Yet, if we except a pleasurable or painful climax, like these, Hartmann’s maxim may be accepted as approximating the truth, especially in the case of Love, which, more than any other passion, constantly changes its moods, so that, from their close proximity, each one cannot fail to rub off some of its colour on the others. Who but a lover can experience in one brief second both the thrill of heavenly delight and the sting of deadly anguish—“Himmelhoch jauchzend zum Tode betrübt,” as Schiller puts it? A whole lifetime of emotion is crowded into the one night preceding a lover’s proposal: hope and fear chasing one another across his weary brain like a Witches’ Sabbath on the Brocken.

One would imagine that the moment when an admirer calls on his girl, to be fascinated by her smiles and graceful manners, and to be thrilled by her melodious voice, must be one of unmixed delight and ecstasy. But if the slightest doubt as to her feelings lurks in his mind, he is much more apt to be harassed by a peculiar bitter-sweet feeling. Will he make a good impression on her this time? he will ask himself; has she perhaps changed, or found another more acceptable admirer, and is she going to hint as much by her altered manner? These and a hundred other apprehensions will torture and depress him; so that he will more than probably lose that “easy manner and gay address” which are such mighty weapons in winning a woman’s heart.

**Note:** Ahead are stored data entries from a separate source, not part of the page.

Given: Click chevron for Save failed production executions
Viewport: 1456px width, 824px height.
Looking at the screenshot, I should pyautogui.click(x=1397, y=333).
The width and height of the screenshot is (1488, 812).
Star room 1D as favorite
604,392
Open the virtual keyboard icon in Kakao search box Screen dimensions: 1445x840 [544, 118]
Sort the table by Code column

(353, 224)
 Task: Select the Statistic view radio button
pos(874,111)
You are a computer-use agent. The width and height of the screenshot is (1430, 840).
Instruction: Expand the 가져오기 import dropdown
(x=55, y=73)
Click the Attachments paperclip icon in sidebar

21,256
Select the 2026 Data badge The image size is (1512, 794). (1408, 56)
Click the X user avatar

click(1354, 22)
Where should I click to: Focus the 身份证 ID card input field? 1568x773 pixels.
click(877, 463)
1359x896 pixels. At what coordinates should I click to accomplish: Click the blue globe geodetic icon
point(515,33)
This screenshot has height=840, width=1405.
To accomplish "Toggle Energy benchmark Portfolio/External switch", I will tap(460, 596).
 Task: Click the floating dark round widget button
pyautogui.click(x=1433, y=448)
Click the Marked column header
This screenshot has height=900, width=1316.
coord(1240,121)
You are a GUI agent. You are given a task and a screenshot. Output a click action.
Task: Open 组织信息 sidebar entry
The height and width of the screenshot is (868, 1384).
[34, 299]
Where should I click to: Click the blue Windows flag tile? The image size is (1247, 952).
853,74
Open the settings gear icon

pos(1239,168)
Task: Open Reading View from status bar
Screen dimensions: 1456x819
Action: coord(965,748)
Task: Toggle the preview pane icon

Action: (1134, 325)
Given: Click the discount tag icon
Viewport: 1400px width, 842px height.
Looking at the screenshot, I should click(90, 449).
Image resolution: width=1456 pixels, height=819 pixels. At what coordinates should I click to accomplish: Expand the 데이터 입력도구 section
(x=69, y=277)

Nor is the girl, on her part, free from the anguish of doubt. Though her admirer seems to be truly devoted to her, she has read in the song that “all men are not gay deceivers,” which somehow seems to imply logically that most men are gay deceivers. Perhaps, she will muse, he will only worship me as long as I leave him in absolute doubt as to my feelings; and subsequently, having gratified his vanity and secured my photograph, he will place it in his album to show to all his friends as his latest conquest, and then flit to another flower.

After all, Schopenhauer was right in saying that when we have no great sorrows the imagination invents small ones which torment us quite as much as the others. When one sees the peculiar delight lovers take in teasing and torturing each other, one feels tempted to believe with Zimmermann that there is “eine Lust am Schmerze”—that pain in itself contains a gratification, an “ecstasy of woe,” distinct from positive pleasure itself.

Yet it is hardly necessary to take refuge in such an emotional paradox in order to account for the value and luxury of Lovers’ Quarrels and all the various mixed moods of Love. A sufficient explanation is afforded by the principles of Contrast and emotional Persistence.

Owing to the fact that feeling seems to have a regular pulsation or rhythm, our hours of anguish are always interrupted by intervals of hope and happy retrospection—as in Chopin’s funeral march, where the gloomy dirge is interrupted for a time by a delicious melody of happy reminiscence, like a heavenly voice of consolation. When the nervous tension has become too great the string breaks and the bow resumes its straightness and elasticity. Hence it is that an uncertain lover actually gloats over the anguish of doubt and jealousy: for he has an instinctive fore-feeling that when the reaction of hope and confidence will come, he will enjoy an ecstasy of the imagination of which an always confident love has no conception.

Uninterrupted enjoyment of lovers’ bliss would soon dull the edge of pleasure, as an unbroken succession of sweet concords in music would cloy the æsthetic sense. The introduction of discords raises a longing for their resolution which, if gratified, restores to the concords their original charm and freshness, and thus prolongs the pleasures of music. A tourist after spending a month on the top of a Swiss mountain becomes comparatively indifferent to the scene of which he knows every detail by heart; but let his peak be hidden in dense clouds for a few days, and he cannot fail, on emerging again into sunlight, to greet the view with the same thrill of delight as on the day of his arrival.

It is their constant and unexpected changes from joy to sadness, from tears to smiles, that constitute the greatest charm of Heine and Chopin and make them the lyric poet and musician par excellence for lovers. Either a gladsome rainbow suddenly appears to illumine their lurid landscape; or, again, “their plenteous joys, wanton in fulness, seek to hide themselves in drops of sorrow.”